Über den Schwestern Romberg lag es wie der Zauber von Wasserrosen. Gudrun, eine gelbe Rose, Wera, eine helle weiße. Die gelbe Rose atmete schweren, betäubenden Duft.
Über Wera, der weißen Rose, lag unendliche Jugendkraft, doch das Wesen der gelben Blume lag im Leid. Wenn Gudrun fröhlich war, war in ihrem lauten Lachen etwas Dunkles verborgen. In ihr schlummerte Naturgewalt, das fühlte sie auch. Sie war tapfer und wild, und sie liebte die Natur und die Tiere. Mit ihrer geraden Art, mit der weiten Stirn, mit den offenen Augen suchte sie nach der Freundschaft, einer Freundschaft hoch über der Liebe, wie sie meinte. Wera war in ihrem Tanz das Bild einer weißen Blume. Voll Duft, voll Anmut und Jugendkraft. Sie tanzte so manchen Abend im Atelier, das zu der Wohnung ihrer Mutter gehörte, vor einem kleinen Kreis von Künstlern, und die saßen und staunten und zeichneten. Wenn sie gingen, war es ihnen, als hätten sie ein Bad genommen in lauter, lauter Frühling. In ihrem fünfzehnten Jahre hatte sie den 206 Tanz eines spielenden Kindes, und Frühjahrswind umwehte sie.

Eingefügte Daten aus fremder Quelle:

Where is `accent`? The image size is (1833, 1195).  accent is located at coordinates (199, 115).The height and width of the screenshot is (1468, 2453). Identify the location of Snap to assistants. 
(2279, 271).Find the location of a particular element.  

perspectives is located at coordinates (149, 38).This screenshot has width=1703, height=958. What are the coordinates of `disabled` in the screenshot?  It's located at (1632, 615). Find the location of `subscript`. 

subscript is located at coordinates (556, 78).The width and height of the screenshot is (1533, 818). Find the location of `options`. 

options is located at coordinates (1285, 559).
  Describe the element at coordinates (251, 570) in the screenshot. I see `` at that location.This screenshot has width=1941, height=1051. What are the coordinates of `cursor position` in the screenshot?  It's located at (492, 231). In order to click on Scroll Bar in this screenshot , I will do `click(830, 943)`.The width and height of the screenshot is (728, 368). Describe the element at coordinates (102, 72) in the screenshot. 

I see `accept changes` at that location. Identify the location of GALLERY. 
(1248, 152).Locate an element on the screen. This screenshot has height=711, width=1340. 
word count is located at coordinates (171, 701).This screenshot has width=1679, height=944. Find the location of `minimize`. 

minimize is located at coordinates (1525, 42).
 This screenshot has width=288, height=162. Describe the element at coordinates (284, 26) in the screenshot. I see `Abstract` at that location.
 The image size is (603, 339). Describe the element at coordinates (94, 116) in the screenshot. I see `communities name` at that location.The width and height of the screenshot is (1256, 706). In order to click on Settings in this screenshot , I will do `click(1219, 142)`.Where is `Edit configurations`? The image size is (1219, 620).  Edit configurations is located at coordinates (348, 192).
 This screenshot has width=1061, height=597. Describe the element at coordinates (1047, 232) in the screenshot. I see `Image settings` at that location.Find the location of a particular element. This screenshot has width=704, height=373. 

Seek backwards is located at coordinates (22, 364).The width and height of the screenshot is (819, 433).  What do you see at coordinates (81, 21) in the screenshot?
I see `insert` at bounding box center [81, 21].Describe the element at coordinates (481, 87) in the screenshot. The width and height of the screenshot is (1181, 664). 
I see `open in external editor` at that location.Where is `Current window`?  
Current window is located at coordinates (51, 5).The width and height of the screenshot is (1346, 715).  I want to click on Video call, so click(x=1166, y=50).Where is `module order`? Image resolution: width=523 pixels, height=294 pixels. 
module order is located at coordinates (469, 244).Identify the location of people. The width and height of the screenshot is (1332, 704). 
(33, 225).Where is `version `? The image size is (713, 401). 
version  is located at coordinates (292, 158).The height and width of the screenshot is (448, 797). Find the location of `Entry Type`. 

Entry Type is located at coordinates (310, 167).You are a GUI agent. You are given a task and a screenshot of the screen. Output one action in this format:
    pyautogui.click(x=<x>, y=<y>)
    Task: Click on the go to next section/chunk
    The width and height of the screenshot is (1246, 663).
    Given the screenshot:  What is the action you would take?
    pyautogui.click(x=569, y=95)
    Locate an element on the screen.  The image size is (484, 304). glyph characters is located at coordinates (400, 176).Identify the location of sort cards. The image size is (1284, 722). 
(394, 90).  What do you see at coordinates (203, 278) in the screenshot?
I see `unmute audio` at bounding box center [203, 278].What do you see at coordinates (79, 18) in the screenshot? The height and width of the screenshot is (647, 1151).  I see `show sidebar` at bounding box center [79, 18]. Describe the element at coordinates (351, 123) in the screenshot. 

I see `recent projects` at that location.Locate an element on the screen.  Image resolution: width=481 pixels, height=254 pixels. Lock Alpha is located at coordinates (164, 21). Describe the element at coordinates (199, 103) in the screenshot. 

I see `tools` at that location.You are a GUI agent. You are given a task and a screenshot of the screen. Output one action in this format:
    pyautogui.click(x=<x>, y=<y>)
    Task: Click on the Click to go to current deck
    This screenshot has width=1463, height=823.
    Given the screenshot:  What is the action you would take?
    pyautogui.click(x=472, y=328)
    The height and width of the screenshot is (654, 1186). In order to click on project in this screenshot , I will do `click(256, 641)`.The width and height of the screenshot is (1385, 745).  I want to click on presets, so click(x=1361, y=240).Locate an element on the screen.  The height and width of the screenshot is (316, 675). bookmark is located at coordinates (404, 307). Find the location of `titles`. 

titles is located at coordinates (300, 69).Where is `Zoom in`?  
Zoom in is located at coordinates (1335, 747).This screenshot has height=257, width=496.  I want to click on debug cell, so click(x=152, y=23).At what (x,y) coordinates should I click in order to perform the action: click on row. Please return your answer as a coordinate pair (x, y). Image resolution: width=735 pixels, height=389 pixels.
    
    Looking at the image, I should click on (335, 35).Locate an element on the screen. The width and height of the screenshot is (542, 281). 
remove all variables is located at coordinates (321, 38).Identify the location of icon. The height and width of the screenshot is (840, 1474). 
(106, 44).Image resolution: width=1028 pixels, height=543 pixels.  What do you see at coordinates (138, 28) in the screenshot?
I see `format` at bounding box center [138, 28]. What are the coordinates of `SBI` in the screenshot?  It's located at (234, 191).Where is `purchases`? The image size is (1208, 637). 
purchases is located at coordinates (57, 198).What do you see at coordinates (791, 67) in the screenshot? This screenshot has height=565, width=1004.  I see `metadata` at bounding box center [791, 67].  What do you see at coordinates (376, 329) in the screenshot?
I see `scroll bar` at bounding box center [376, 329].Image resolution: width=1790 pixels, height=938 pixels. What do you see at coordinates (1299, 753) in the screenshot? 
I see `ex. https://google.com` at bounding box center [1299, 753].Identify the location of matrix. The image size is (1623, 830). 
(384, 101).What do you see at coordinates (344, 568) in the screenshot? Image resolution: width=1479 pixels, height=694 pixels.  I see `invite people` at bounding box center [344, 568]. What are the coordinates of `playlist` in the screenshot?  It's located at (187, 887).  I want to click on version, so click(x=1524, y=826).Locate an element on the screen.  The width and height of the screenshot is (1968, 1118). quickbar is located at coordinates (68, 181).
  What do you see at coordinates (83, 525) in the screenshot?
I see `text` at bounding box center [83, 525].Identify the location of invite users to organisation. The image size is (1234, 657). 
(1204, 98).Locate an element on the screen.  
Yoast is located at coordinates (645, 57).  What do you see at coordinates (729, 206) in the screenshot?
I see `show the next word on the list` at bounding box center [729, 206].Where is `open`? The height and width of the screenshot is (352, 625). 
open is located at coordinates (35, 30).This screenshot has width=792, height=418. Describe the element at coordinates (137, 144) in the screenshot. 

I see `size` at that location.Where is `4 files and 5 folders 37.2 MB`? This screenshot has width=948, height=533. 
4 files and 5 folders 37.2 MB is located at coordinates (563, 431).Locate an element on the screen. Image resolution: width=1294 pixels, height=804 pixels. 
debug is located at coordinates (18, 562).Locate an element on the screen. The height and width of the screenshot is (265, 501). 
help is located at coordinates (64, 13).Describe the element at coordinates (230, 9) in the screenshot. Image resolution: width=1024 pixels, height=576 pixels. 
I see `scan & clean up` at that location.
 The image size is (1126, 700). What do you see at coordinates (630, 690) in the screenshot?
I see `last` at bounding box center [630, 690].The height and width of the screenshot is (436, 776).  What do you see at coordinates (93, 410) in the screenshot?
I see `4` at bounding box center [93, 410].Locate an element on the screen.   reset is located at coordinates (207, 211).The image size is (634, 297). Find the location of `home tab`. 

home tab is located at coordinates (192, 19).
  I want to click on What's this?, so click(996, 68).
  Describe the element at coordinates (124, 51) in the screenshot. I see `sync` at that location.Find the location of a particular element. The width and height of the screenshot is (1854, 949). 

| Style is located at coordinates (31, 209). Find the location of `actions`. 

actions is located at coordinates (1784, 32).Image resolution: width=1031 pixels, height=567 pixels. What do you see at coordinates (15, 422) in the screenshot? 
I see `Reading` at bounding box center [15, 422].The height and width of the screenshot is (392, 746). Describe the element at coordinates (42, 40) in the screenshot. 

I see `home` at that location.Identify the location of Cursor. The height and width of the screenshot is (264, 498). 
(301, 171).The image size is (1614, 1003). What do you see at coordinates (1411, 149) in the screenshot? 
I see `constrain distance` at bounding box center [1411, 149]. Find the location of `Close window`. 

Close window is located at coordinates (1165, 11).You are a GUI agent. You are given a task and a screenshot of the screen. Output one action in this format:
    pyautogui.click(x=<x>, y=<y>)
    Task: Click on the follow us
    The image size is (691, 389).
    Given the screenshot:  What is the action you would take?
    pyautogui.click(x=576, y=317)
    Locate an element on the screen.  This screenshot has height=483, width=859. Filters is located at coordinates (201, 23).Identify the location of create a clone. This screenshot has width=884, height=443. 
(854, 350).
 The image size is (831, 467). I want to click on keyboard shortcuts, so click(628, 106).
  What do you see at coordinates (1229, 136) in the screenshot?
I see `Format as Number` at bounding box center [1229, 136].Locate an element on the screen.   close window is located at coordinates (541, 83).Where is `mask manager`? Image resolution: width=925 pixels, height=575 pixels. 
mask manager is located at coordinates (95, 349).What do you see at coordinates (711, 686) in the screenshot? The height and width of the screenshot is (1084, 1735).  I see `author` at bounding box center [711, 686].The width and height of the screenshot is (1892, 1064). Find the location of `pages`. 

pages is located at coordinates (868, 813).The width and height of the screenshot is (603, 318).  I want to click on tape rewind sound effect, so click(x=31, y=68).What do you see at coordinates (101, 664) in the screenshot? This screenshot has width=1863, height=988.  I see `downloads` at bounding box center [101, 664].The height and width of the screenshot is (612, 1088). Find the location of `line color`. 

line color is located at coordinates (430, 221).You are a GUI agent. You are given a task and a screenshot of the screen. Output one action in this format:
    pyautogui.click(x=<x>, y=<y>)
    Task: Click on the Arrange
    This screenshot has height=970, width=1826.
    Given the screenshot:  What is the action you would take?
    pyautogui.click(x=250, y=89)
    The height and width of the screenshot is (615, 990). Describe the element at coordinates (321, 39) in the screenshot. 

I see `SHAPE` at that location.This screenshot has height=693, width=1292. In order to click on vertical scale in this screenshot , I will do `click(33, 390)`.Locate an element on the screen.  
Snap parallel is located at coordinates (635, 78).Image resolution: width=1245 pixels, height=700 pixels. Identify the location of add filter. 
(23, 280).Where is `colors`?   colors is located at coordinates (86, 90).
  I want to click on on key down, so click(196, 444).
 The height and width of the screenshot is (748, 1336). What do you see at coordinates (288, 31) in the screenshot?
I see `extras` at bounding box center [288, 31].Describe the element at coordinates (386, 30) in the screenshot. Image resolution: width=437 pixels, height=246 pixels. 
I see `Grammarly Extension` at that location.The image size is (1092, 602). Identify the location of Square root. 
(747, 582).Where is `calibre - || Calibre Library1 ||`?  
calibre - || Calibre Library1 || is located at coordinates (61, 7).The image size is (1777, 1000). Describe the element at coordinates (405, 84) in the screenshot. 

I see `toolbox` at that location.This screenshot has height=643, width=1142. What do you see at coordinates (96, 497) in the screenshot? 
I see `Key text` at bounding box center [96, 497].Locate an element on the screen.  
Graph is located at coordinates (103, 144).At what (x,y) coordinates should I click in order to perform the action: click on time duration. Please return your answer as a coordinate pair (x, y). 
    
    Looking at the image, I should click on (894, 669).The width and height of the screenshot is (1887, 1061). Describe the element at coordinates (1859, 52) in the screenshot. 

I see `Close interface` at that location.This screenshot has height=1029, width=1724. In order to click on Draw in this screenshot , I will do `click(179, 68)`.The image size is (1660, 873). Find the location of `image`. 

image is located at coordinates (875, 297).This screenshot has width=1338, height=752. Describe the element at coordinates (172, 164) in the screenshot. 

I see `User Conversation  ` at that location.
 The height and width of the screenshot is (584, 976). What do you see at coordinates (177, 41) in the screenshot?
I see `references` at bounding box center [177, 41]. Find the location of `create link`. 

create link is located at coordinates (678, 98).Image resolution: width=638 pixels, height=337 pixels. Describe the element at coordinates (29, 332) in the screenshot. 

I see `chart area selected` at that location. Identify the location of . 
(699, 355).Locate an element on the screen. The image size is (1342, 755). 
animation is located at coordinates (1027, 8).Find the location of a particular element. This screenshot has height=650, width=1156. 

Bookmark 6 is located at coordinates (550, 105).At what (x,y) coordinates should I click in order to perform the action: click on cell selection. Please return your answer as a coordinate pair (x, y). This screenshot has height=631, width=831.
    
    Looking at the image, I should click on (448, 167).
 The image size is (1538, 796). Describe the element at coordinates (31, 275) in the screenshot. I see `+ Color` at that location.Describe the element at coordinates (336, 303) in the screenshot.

In Gudrun aber wuchs ein finsteres Ding, – Verschlossenheit. – Als der Winter kam, begann auch sie mit dem Tanz, und wenn sie schritt und wogte und sprang im Tanz, dann war es, als stände sie unter einer fesselnden Gewalt. Ihre Bewegung, ihr Schritt war wie verhalten, ihr Tanz wie gebannt von ihrem dunklen Blick. Und die Künstler, die im Atelier saßen, staunten und wagten nicht zu zeichnen. Und wenn sie gingen, war es ihnen, als sei ihnen da oben im kahlen Atelier etwas Schweres geweissagt worden.
So tanzten die Schwestern; Wera im rauschenden Frühlingswind, und ihr Erfolg wuchs. Außer den engeren Abenden gaben sie öfters Vorstellungen im Theater.
Es war ein stiller, schöner Abend, und im Rombergschen Atelier sollte getanzt werden. Wera hatte, was sie bisher immer vermieden, die Freunde eingeladen. Gudrun, ihre Schwester, hatte darauf bestanden. Es waren auch viele von Münchens jungen Künstlern erschienen. Wo die Stühle nicht reichten, lehnten Gäste an der Wand, den Skizzenblock in den Händen, oder sie saßen am Boden. Frau von Romberg breitete eine grüne Decke aus und rief Gudruns und Weras Freunden aus dem Jugendländchen zu: »Kommen Sie doch hierher, den Wandervögeln, eine Wiese!«
Wera hatte ungern die Freunde eingeladen, sie hatte Sorge, es könne so zwischen sie und die Freunde etwas Fremdes treten. Es war ihr oft schmerzlich und beschämend, zu tanzen, weil sie dies für ein Zeichen von Armut erachtete. Sie hätte sich nicht Sorge zu machen brauchen. Sie und Gudrun waren keine Tänzerinnen wie man sie sonst wohl unter diesem Namen vermutet. 207 Solche, die etwas Verborgenes in zierlicher Begehrlichkeit und Schmiegsamkeit zu bieten hatten, nein, die beiden brachten nur ein Stück ihrer Naturfreude, Geschöpfe, die sich austollen. Sie traten einzeln und auch zusammen auf.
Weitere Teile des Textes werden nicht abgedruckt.